Viene esto a cuento, porque vale que el TSJ de Castilla y León diga que son nulas de pleno derecho las modificaciones legales que la Junta ha realizado en la ordenación de San Glorio para permitir allí la construcción de una estación de esquí. Lo que ya es la hostia en verso es que los sesudos magistrados se amparen para dictar tal resolución no sólo en preceptos legales, que sería lo suyo, sino en cosas como el cambio climático que, dicho sea de paso, seguro que no tienen ni puta idea de lo que es. Imaginemos que hay cambio climático y que dentro de 20 años en San Glorio no va a caer ni una jodida gota de nieve, ¿y qué?, a lo mejor se puede instalar allí un puticlub y vamos todos con el santo en romería y con flores a María para ver si nieva. Digo yo que, a la hora de dictar sentencia, a un juez, ¿qué cojones le importa si va a nevar o no?. ¿Por qué a los jueces parece interesarles tanto la nieve?. Por mí pueden metérsela en las narices, porque lo que importa no es si va a nevar más o menos, sino si la estación de esquí vulnera la normativa vigente. Pero, claro, hoy día si no hablas del cambio climático no eres nadie, estás jodido.
Ya veremos qué pasa con este cacareado cambio climático dentro de unos años.Por cierto: ¿qué fue del agujero de ozono?, ¿qué fu de las vacas locas?, ¿qué fue de la gripe aviar?, ¿y del Sida?... No hay mal que cien años dure, alguno incluso no llega ni a materializarse: acuérdense del huracán Pizarro, se quedó en menos que una brisa.

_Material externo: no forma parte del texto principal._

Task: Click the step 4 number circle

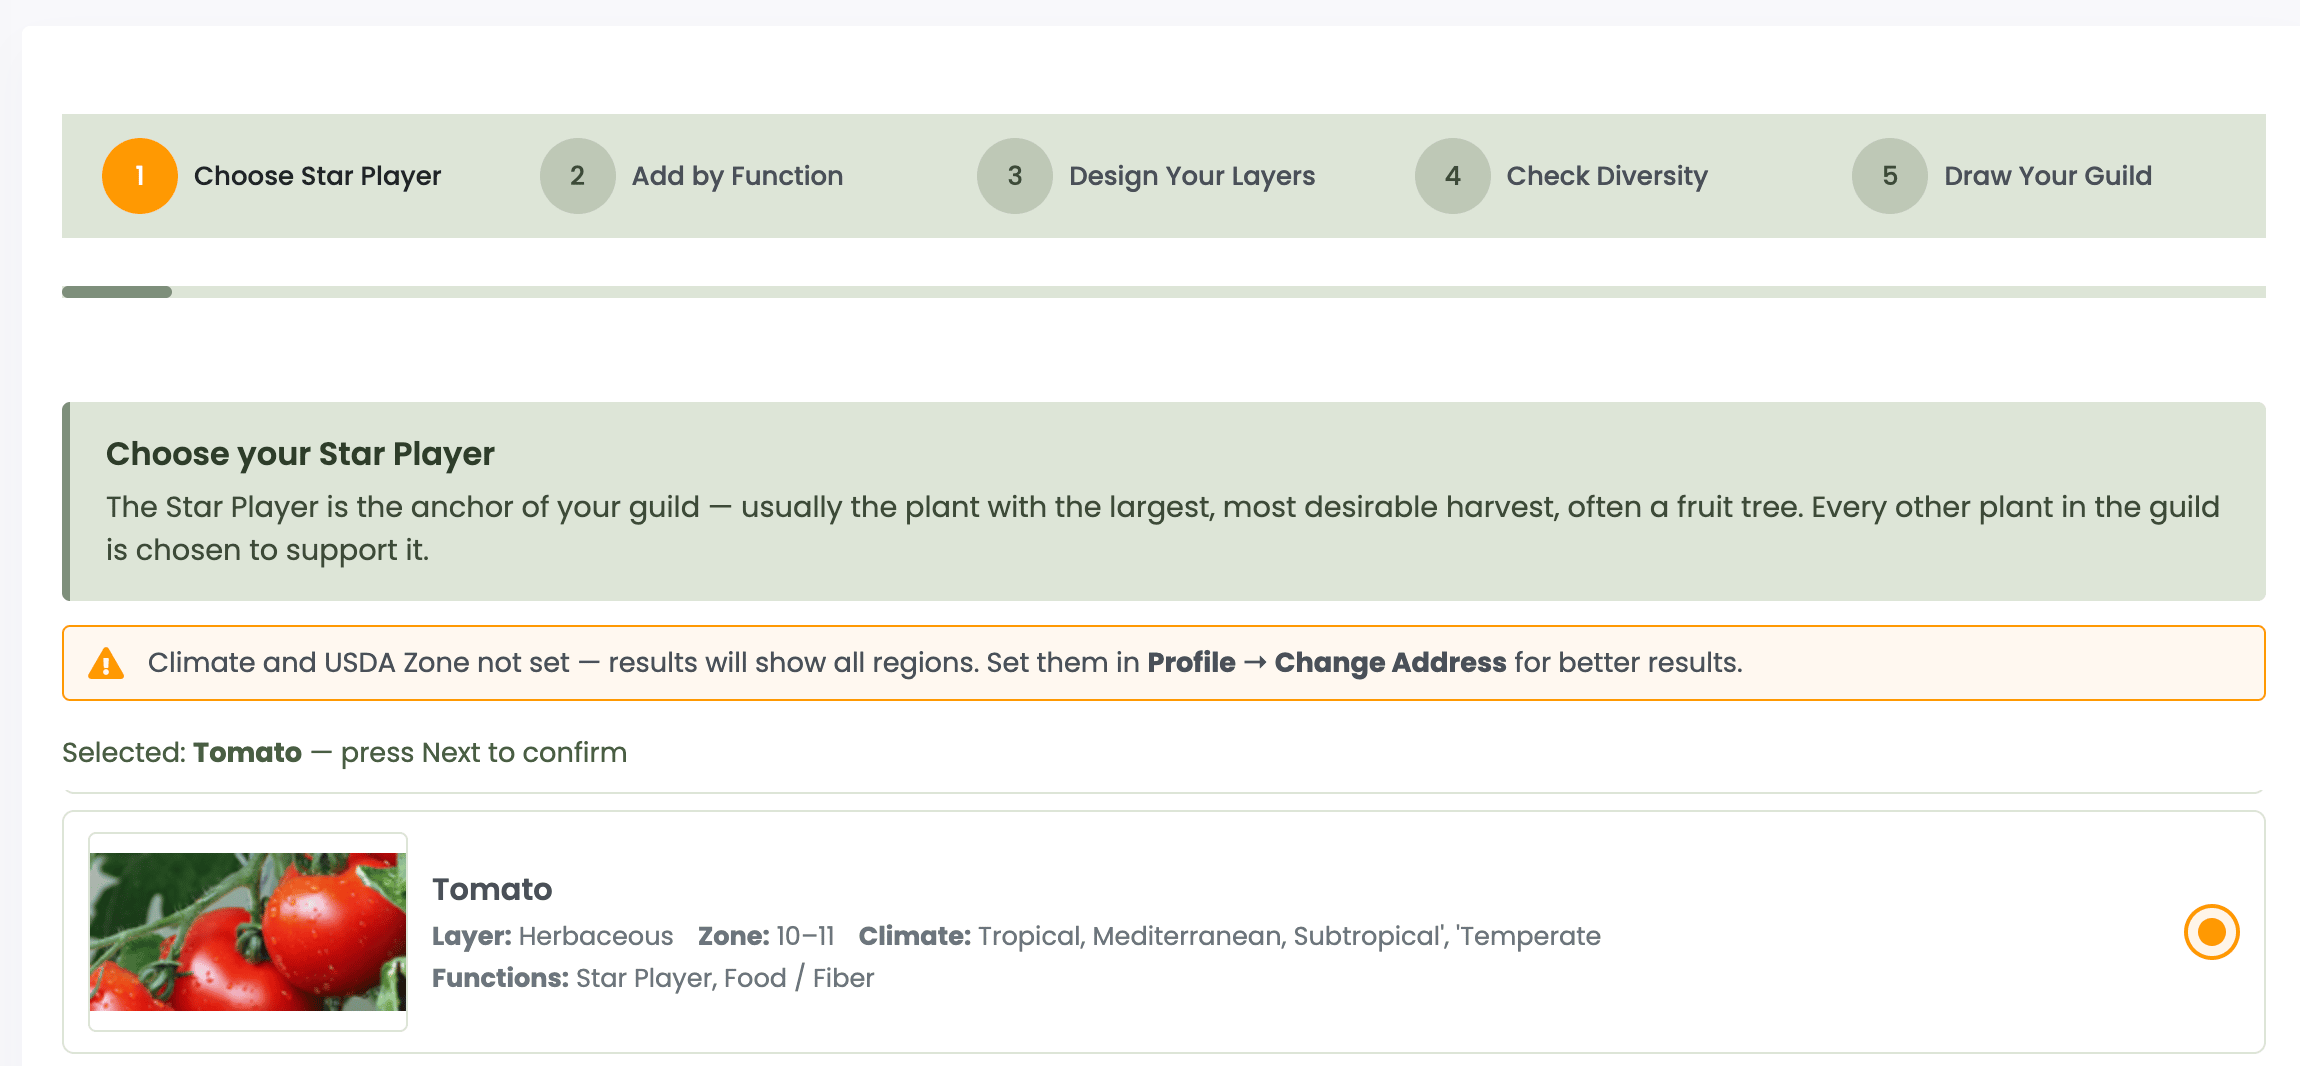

Recuerdo que todas estas lacras fueron, una por una (una al cuadrado), anunciadas como el ‘Armaggedón’ de la Humanidad, cuando realmente la única amenaza seria de la Humanidad es la estupidez, porque, como dijo T.S. Eliot. “Contra la estupidez los propios dioses luchan en vano”. Lógico, los dioses también son imbéciles, ¿por qué iban a ser una excepción?